SUA TAREFA:
Transcreva sem nenhuma alteração as linhas dos registros, começando pela linha que contém "The width and height of the screenshot is (641, 339)." e seguindo até a linha que contém "pyautogui.click(x=290, y=121)", incluindo essas duas.

──────── TRECHOS DOS REGISTROS ────────

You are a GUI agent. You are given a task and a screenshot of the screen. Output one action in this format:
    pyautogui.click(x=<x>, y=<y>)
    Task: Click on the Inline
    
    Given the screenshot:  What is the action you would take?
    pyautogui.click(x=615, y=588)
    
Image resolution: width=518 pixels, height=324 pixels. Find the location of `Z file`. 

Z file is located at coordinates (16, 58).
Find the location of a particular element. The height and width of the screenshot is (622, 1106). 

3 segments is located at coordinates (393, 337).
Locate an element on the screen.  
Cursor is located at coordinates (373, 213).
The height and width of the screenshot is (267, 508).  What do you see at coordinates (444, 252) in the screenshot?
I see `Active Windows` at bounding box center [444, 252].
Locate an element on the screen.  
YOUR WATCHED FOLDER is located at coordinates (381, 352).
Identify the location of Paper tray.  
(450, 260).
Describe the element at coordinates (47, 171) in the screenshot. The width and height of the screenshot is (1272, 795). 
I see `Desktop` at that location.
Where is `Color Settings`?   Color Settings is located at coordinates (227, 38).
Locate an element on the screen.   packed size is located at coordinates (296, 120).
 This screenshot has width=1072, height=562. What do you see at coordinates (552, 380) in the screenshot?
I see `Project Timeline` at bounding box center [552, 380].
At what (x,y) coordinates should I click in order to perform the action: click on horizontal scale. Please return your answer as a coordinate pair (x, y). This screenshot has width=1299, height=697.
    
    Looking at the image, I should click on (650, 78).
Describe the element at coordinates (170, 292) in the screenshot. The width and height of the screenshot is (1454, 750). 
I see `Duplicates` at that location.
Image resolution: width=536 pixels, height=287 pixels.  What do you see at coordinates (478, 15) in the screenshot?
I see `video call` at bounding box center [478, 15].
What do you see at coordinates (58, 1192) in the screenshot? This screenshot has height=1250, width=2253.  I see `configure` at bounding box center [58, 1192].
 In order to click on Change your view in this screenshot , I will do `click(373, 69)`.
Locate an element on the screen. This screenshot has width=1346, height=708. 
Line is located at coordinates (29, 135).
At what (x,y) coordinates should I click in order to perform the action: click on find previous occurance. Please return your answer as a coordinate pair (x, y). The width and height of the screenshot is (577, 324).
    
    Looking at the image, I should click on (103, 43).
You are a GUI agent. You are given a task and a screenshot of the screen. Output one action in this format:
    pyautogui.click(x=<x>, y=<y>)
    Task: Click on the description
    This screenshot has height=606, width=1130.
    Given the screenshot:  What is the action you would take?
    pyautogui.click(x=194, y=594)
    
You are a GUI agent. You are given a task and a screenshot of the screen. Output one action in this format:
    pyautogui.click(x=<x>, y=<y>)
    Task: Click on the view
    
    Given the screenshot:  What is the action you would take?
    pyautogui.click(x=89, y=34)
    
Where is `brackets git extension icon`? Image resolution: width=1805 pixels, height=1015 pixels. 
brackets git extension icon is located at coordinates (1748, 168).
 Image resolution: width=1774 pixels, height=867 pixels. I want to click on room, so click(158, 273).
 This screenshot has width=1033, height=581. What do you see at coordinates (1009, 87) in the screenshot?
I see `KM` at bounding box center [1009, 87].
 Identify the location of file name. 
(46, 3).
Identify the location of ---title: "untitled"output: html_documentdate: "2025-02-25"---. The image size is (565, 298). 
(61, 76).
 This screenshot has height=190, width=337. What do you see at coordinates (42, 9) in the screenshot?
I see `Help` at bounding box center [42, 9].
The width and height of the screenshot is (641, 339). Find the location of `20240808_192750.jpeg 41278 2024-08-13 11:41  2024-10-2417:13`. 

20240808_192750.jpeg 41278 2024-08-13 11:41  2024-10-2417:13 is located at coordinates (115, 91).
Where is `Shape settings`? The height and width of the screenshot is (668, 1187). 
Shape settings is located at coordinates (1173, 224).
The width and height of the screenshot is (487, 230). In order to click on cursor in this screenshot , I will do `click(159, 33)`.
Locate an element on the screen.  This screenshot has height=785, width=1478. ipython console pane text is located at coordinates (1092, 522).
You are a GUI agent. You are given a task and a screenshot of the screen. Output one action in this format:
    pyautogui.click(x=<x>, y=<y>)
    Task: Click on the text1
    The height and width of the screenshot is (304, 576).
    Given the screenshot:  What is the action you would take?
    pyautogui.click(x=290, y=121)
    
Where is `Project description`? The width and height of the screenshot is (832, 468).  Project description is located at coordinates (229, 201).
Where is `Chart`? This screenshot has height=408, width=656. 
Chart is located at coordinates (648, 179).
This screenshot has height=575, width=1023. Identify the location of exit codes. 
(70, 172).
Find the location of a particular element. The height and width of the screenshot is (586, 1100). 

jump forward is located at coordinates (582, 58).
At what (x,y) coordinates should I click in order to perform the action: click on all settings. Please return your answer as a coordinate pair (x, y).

────────

RESPOSTA DO EXERCÍCIO:
The width and height of the screenshot is (641, 339). Find the location of `20240808_192750.jpeg 41278 2024-08-13 11:41  2024-10-2417:13`. 

20240808_192750.jpeg 41278 2024-08-13 11:41  2024-10-2417:13 is located at coordinates (115, 91).
Where is `Shape settings`? The height and width of the screenshot is (668, 1187). 
Shape settings is located at coordinates (1173, 224).
The width and height of the screenshot is (487, 230). In order to click on cursor in this screenshot , I will do `click(159, 33)`.
Locate an element on the screen.  This screenshot has height=785, width=1478. ipython console pane text is located at coordinates (1092, 522).
You are a GUI agent. You are given a task and a screenshot of the screen. Output one action in this format:
    pyautogui.click(x=<x>, y=<y>)
    Task: Click on the text1
    The height and width of the screenshot is (304, 576).
    Given the screenshot:  What is the action you would take?
    pyautogui.click(x=290, y=121)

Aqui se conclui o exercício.